§ **Exercise aim**
Transcribe exactly, and only, the lines from the one containing "Click the table icon for PUBLIC.TC_STATISTICS" through the end of the entries below, leaving the pictures out.

═════ Record excerpts ═════

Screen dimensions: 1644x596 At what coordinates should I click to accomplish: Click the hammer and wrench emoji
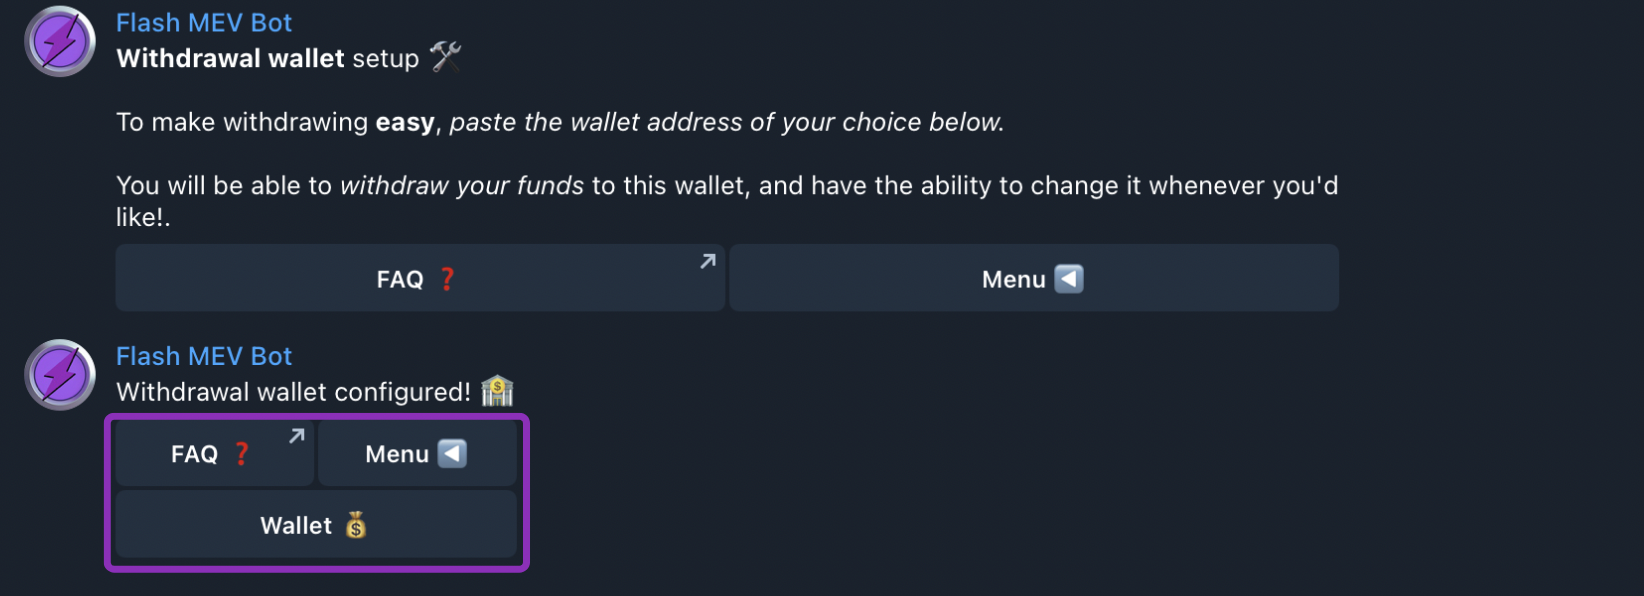pos(446,57)
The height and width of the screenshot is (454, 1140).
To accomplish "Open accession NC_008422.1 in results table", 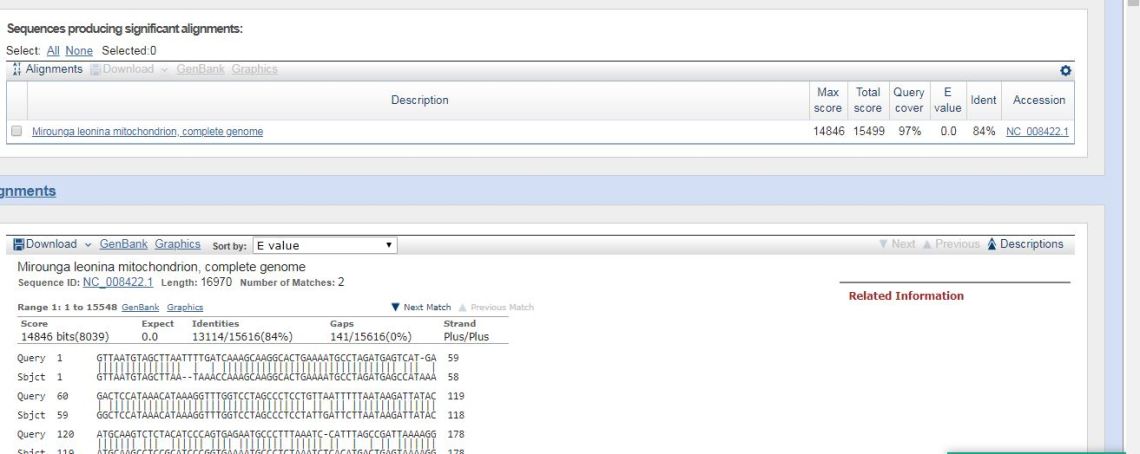I will point(1037,131).
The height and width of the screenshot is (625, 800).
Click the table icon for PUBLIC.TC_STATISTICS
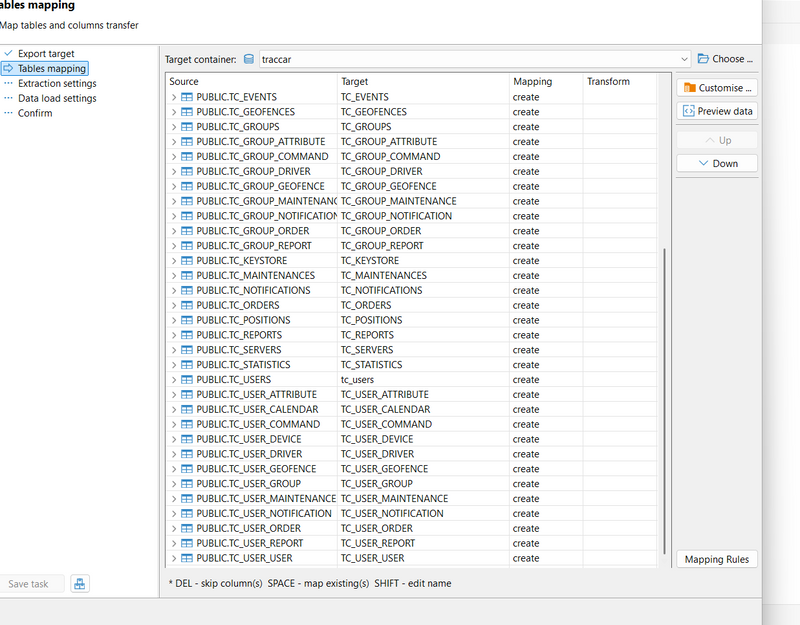point(187,365)
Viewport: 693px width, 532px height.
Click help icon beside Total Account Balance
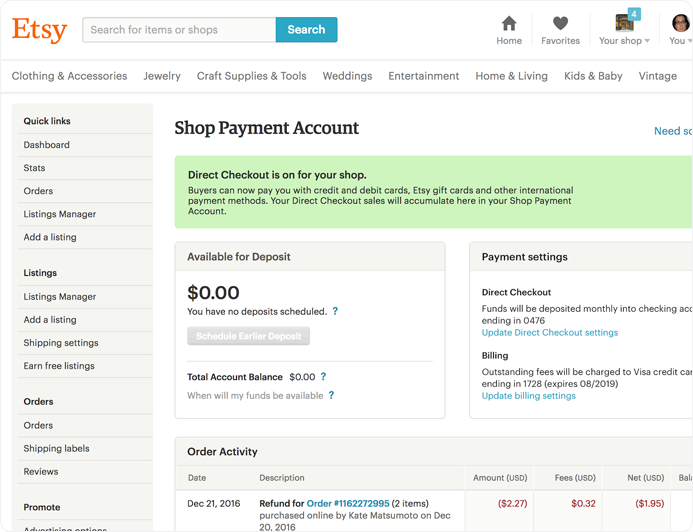point(323,377)
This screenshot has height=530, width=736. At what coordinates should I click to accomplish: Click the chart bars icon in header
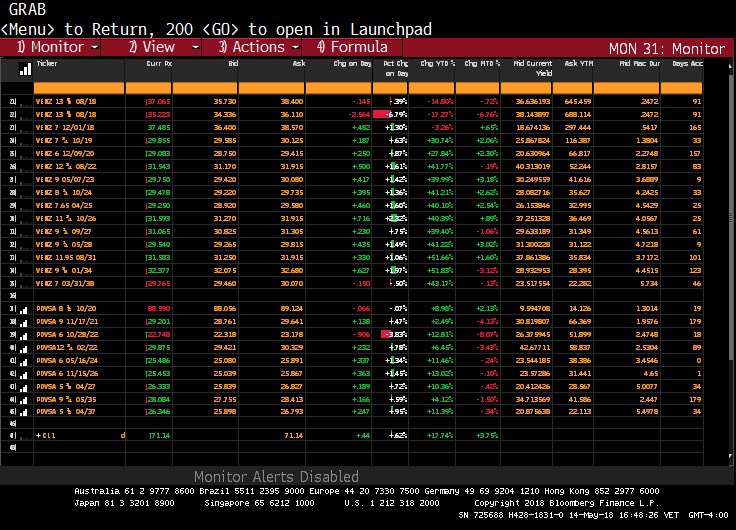coord(22,70)
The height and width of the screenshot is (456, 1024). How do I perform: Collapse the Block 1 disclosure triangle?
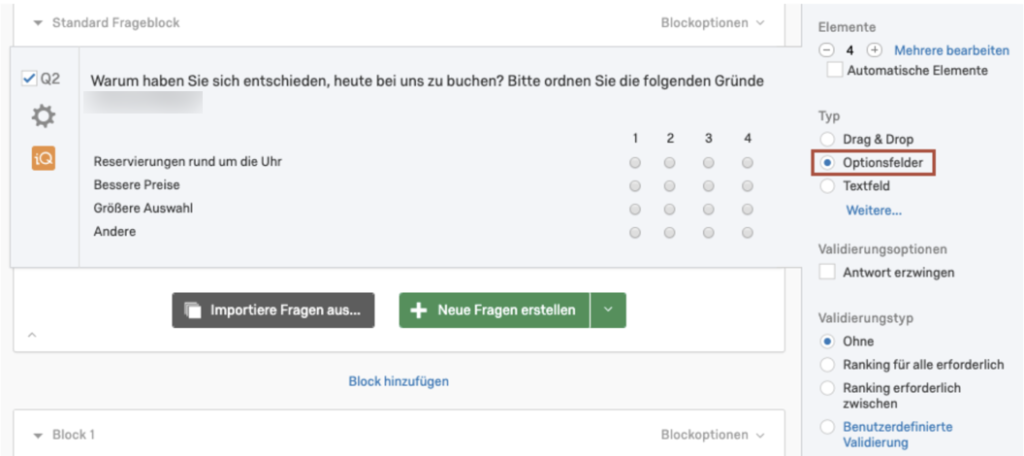38,435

═════

§ **Written reply**
Click the table icon for PUBLIC.TC_STATISTICS
point(187,365)
Viewport: 693px width, 532px height.
Click help icon beside Total Account Balance
point(323,377)
This screenshot has height=530, width=736. At what coordinates should I click to accomplish: Click the chart bars icon in header
coord(22,70)
The height and width of the screenshot is (456, 1024). How do I perform: Collapse the Block 1 disclosure triangle?
38,435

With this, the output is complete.